Text section:
Geometry features such as step heights, hole depths, weld penetration depths, surface topographies and also spatially resolved layer thickness and 3D tomography images can be generated from 1D distance measurements when the measured object is moved or the measuring beam deflected, e. g., with a scanner mirror. The measurement signal quality is not significantly disturbed by measurements on glowing objects (e. g., glass, metal), by laser processing radiation or plasmas (e. g., in laser welding) or by metal powder (e. g., in Laser Material Deposition).

The Fraunhofer ILT‘s absolute measuring devices can be equipped with independent measuring heads for up to four measuring points. In a time-division multiplexing process, the usable measuring frequency of, for example, 80 kHz (»bd-1«) is divided into two measuring points with 40 kHz each (»bd-2«) or into four measuring points with 20 kHz each (»bd-4«). In addition to the equal splitting of the measuring frequencies, asymmetrical splitting is also possible, such as 90 percent of the measurements at measuring point 1 and 10 percent at measuring point 2. For sensor arrangements requiring several measuring points, this splitting significantly reduces the total costs – by about two thirds.

Available light sources and wavelengths The measuring wavelength most commonly used by Fraunhofer ILT for absolute measurements is 850 nm since the corresponding radiation can be detected with inexpensive CCD or CMOS sensors. In addition to measuring distance to surfaces, this wavelength can also be used for layer thickness and for tomography measurements on transparent objects such as glasses and plastics.

Furthermore, sensors with measuring wavelengths of 1064 nm and 1550 nm have been developed to meet application-specific requirements. For these wavelengths, however, comparatively expensive InGaAs sensors are needed to detect the measuring radiation.

Quantum light sources for the generation of entangled photon pairs are also the subject of research and development at Fraunhofer ILT. Here, photons in the mid-infrared (MIR) are generated to scan objects to be measured, and then transfer their measurement information to entangled photons in the easily detectable visible (VIS) or near-infrared (NIR) wavelength range. This makes the MIR wavelength range from 2 μm to 10 μm accessible to production measurement technology for the first time. Long-wavelength measurement radiation is advantageous, for example, for coating thickness and tomography measurements on objects such as ceramics, colored plastics or foams. These scatter strongly in the VIS and NIR range, but show almost no scattering in the MIR range so that greater optical penetration depths can be achieved.

Real-time data processing

The developments of Fraunhofer ILT are geared to demanding tasks in production metrology which, in addition to fast, robust opto-mechanical arrangements, include above all reliable and uninterrupted data processing. Using measurement frequencies of 80 kHz and PC-based block-by-block processing, this system has latency times of 20 ms and is primarily used for quality assurance. FPGA-based electronics have been developed for controlling fast machining and manufacturing processes in 24/7 use, enabling measurement data processing at 80 kHz and output of a control signal with a latency of only 150 μs.

What we offer

In the field of absolute measuring interferometric sensors, Fraunhofer ILT offers its partners studies, projects for prototype development, small series production and the subsequent transfer of manufacturing documents to licensees. New fields of application for the sensors are being developed within the framework of publicly funded R&D projects.

Items from a dataset:
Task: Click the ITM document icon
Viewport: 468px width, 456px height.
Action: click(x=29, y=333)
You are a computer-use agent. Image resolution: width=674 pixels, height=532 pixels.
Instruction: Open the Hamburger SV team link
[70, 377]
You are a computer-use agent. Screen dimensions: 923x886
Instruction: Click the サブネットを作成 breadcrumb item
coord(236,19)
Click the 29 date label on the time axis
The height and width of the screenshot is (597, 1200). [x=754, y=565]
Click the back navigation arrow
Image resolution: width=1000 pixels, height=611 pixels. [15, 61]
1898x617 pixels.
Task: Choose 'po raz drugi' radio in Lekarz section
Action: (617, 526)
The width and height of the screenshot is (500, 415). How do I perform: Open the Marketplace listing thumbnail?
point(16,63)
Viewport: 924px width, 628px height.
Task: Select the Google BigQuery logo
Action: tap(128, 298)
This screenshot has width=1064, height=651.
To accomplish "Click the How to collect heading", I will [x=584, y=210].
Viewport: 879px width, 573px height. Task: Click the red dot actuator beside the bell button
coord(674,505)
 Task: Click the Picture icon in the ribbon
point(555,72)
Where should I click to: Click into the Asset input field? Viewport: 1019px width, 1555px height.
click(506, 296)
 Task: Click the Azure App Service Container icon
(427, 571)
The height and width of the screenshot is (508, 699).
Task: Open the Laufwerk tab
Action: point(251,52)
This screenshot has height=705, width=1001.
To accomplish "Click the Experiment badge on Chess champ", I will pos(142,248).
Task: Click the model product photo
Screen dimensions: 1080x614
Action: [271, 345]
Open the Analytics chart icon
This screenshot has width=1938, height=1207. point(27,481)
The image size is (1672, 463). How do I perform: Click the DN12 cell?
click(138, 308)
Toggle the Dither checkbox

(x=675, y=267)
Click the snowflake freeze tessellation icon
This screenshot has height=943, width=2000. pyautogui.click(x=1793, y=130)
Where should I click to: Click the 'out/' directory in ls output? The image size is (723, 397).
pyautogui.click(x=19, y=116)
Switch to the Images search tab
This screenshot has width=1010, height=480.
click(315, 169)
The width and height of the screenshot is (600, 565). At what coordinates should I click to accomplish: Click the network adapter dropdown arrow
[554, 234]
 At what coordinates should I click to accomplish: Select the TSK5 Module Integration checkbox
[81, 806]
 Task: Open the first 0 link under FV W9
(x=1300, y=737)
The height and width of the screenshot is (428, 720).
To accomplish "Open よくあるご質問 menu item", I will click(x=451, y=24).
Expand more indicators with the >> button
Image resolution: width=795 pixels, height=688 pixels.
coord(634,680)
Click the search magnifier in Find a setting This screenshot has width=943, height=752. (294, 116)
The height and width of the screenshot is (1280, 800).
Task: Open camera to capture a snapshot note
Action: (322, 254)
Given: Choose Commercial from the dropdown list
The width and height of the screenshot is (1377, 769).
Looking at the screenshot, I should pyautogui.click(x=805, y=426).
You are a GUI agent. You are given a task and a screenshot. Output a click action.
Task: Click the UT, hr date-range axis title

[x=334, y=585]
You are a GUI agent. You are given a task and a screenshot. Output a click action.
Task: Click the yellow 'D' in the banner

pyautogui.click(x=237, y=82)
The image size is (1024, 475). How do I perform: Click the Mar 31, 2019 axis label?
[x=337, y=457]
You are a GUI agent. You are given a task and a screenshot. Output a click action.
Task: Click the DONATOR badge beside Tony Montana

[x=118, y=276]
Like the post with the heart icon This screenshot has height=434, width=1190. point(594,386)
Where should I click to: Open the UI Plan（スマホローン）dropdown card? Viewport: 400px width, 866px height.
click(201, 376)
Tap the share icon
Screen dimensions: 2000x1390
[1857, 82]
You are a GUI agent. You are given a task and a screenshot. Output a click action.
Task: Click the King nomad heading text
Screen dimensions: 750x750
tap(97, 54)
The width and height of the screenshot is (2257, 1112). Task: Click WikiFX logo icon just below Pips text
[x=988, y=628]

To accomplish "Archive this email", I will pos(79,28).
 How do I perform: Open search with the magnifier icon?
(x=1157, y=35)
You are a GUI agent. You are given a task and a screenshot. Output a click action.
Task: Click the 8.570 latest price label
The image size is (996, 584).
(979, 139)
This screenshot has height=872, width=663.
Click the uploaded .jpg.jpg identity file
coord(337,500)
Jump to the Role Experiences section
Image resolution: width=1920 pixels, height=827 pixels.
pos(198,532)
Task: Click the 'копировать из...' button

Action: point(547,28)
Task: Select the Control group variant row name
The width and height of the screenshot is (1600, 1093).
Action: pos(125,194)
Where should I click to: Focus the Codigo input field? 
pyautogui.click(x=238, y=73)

Activities:
- A) Using the text on interferometric sensors, decide whether each statement agrees with it: (i) radiation at 850 nm can be detected with inexpensive CCD or CMOS sensors; (ii) the 1550 nm sensors work with inexpensive detectors; (iii) the FPGA-based electronics output a control signal with a latency of 20 ms. Answer yes or no for each and quote the deciding words.
- B) Set down everything in the text on interferometric sensors from "Geometry features such" down to "Laser Material Deposition).".
- C) Rewrite the paragraph of the text on interferometric sensors that begins "The developments of Fraunhofer ILT" as a short list that keeps its main facts.

Solution list:
- A)
(i) Yes: "the corresponding radiation can be detected with inexpensive CCD or CMOS sensors"
(ii) No: "comparatively expensive InGaAs sensors are needed to detect the measuring radiation"
(iii) No: "output of a control signal with a latency of only 150 μs"

- B)
Geometry features such as step heights, hole depths, weld penetration depths, surface topographies and also spatially resolved layer thickness and 3D tomography images can be generated from 1D distance measurements when the measured object is moved or the measuring beam deflected, e. g., with a scanner mirror. The measurement signal quality is not significantly disturbed by measurements on glowing objects (e. g., glass, metal), by laser processing radiation or plasmas (e. g., in laser welding) or by metal powder (e. g., in Laser Material Deposition).

- C)
- Target: demanding production metrology tasks that need fast, robust opto-mechanical arrangements and, above all, reliable and uninterrupted data processing
- PC-based block-by-block processing at 80 kHz: latency of 20 ms, used mainly for quality assurance
- FPGA-based electronics for controlling fast machining and manufacturing processes in 24/7 use: data processing at 80 kHz and control signal output with a latency of only 150 μs